But in any case, I think what many have in mind is that you should limit the time you are exposed to that environment. You don't necessarily have to leave the house permanently to do so. Have you considered getting a job, participating in free technical courses or getting involved in some volunteer work (church or temples, if you family is religious?), for example? If you think your family might reject your proposal, have you tried presenting it as having potentially nice side benefits (experience, bringing home some resource, help build character, etc)?

Your cultural background definitely dictates much of your family's behavior and the values you share. I can see how it presents extra difficulties to the whole situation. But as I pointed out previously, the most essential thing is to figure out if their current "handling/behavior/attitude" is best for you and if there is any way for it to change, even slightly, or to compromise, so to improve the current state of things for everyone.

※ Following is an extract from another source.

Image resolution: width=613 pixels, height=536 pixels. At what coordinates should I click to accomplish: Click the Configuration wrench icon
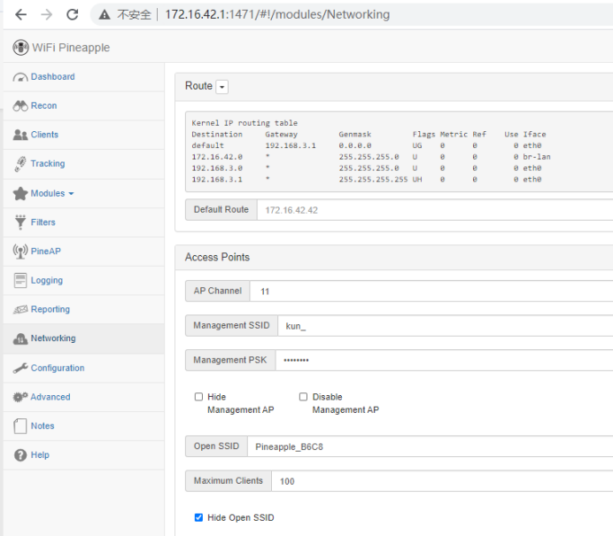click(x=21, y=369)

I frankly do not know if your family would be open enough to the idea of having a civil and rational discussion about your future, but if yes, consider doing so. Tell them that despite your actions, you do care for them and given that you are at your wits' end, you would like to know what you can do to make them see that and change their behavior. Essentially, figure out what they are expecting from you (other than that grand hope of a non-disruptive, perfectly respectful and mindful descendant).

If they are unable/unwilling to speak to you (which wouldn't be surprising, given the Asian customs) or if you think that they are more likely to resort to violence during such an attempt, then I am afraid that "action speaks louder than word" or the path of "wuwei" are the only reasonable options available to you.

I am terribly sorry for the length of my post and any misgendering I might have committed previously, and do wish you good luck, yet again.

Please take care.

22 Name: No one special, just me : 2016-10-27 22:38 ID:i7UdfRCH [Del]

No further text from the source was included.